Re: [PATCH] avoid race condition in pick_next_task_fair inkernel/sched_fair.c

From: Miklos Vajna
Date: Sat Dec 18 2010 - 21:21:32 EST


On Tue, Jun 29, 2010 at 12:43:35PM +0200, Peter Zijlstra <peterz@xxxxxxxxxxxxx> wrote:
> On Tue, 2010-06-29 at 15:10 +0800, shenghui wrote:
> > I think some lock on the metadata can fix this issue, but we may
> > change plenty of code to add support for lock. I think the easist
> > way is just substacting nr_running before dequing tasks.
>
> But all that is fully serialized by the rq->lock.. so I'm really not
> seeing how this can happen.

Hi,

Here is a panic I got today:

http://frugalware.org/~vmiklos/pics/bug/2.6.37-rc6.png

More details:

I get this sometimes on boot or shutdown when testing systemd. I did not
get it with sysvinit, so I guess it may be related to systemd's heavy
cgroups usage, but I'm not sure. Sadly it isn't 100% reproducible but I
usually hit it at least once a day.

The config is here:
http://frugalware.org/~vmiklos/logs/2.6.37-rc6.config (I just did a
yes "" | make config to update it to 2.6.37-rc6.)

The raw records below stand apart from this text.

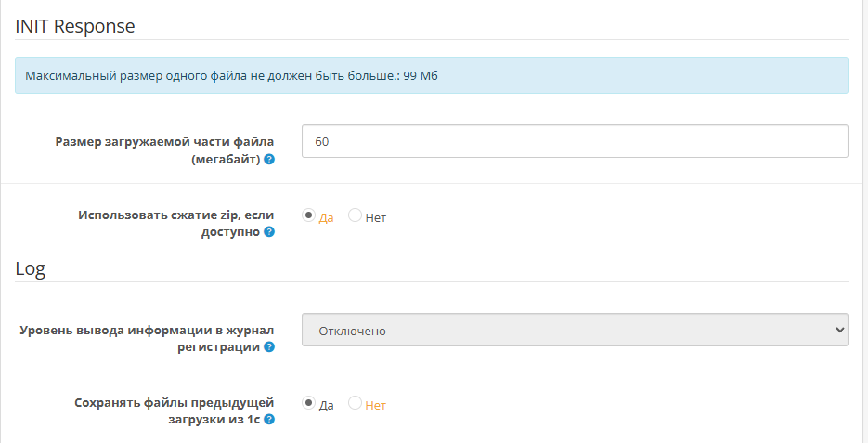Click 'Сохранять файлы предыдущей загрузки' label
This screenshot has width=868, height=443.
pos(175,402)
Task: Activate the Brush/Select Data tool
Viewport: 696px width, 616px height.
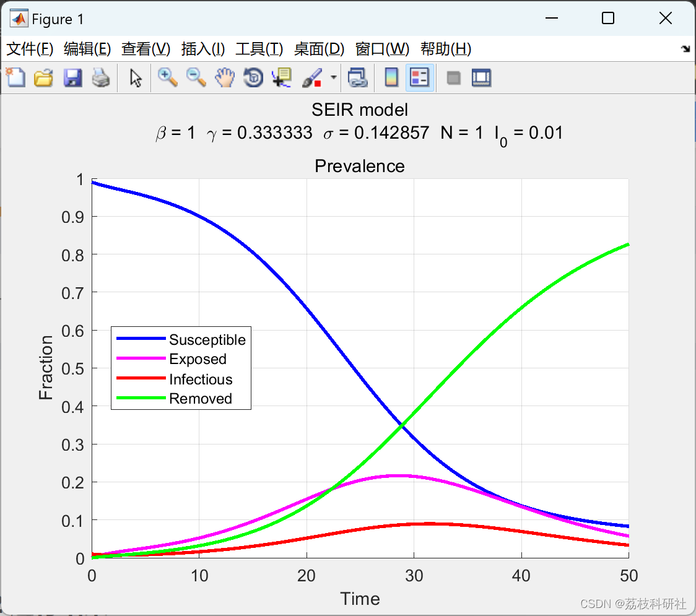Action: [x=311, y=77]
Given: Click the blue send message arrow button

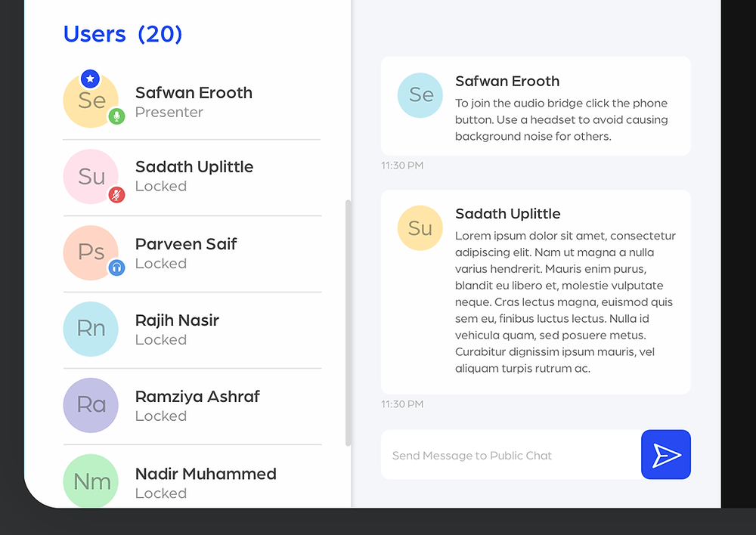Looking at the screenshot, I should click(666, 454).
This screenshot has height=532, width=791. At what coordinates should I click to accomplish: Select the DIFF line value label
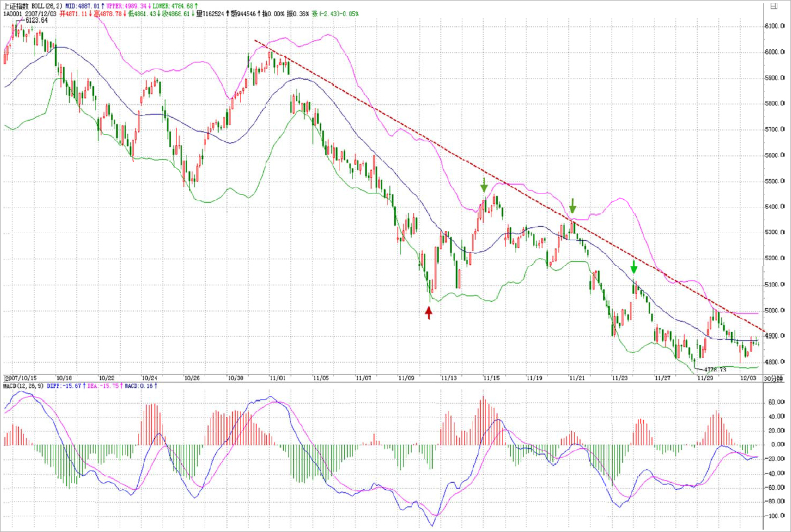[64, 387]
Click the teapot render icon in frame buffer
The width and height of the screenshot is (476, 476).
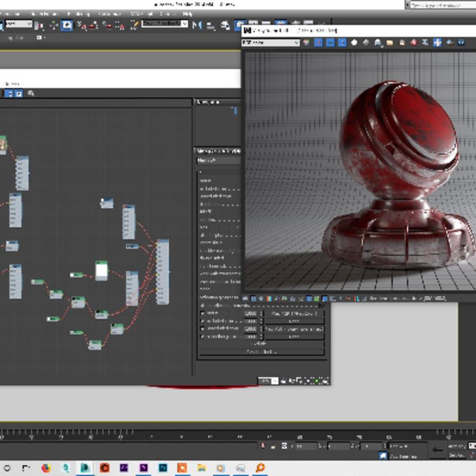pyautogui.click(x=449, y=43)
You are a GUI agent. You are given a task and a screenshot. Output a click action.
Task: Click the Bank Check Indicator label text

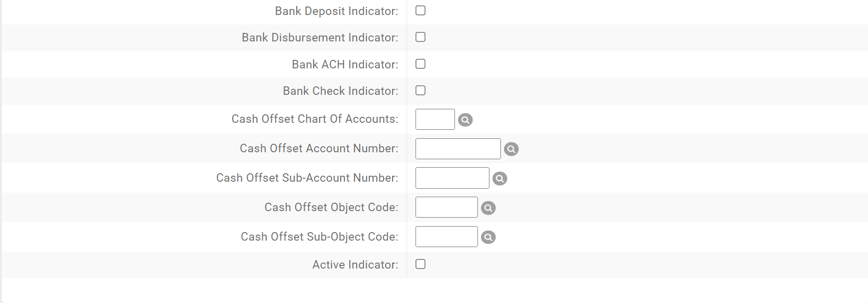pos(340,91)
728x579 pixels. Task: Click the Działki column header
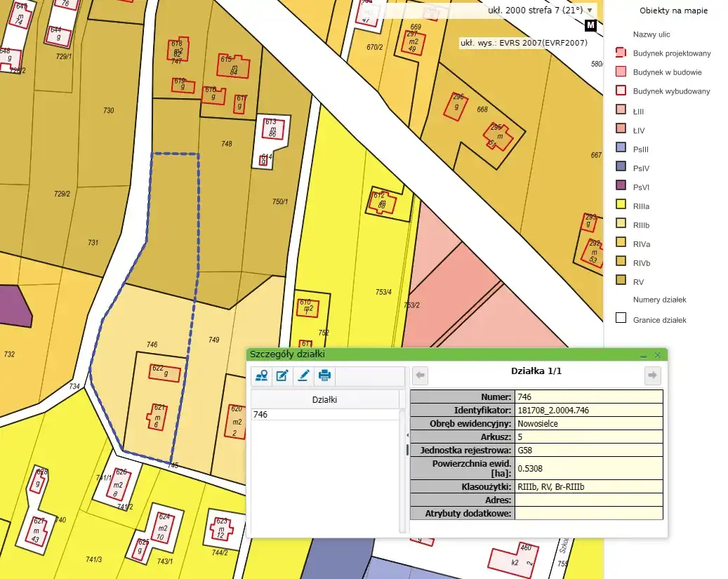(x=324, y=399)
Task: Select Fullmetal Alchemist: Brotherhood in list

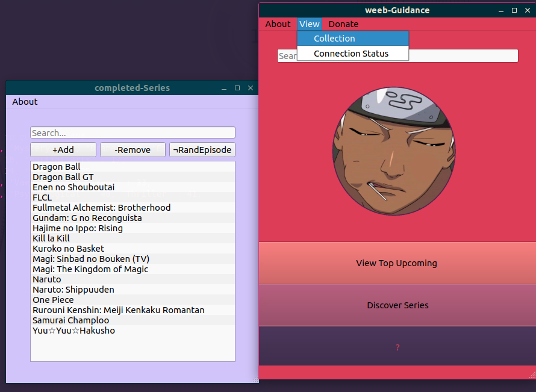Action: [101, 208]
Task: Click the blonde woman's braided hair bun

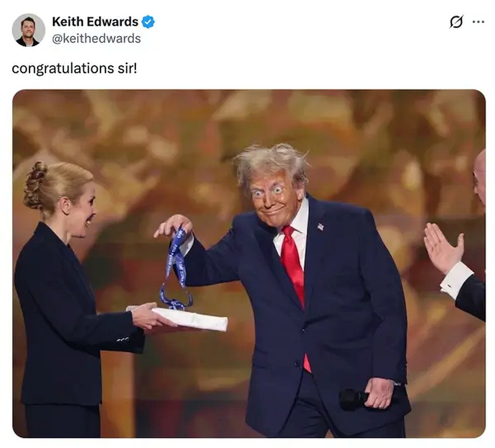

I got something similar with 2.6.36.1 as well:

http://frugalware.org/~vmiklos/pics/bug/2.6.36.1.png

Ah, and this is on i686 in VMware - though given that I never had this
problem with systemd, I guess it won't be an emulator bug. :)

I'm not familiar with the sched code, is it possible that this is
related?

Thanks,

Miklos

Attachment: pgp00000.pgp
Description: PGP signature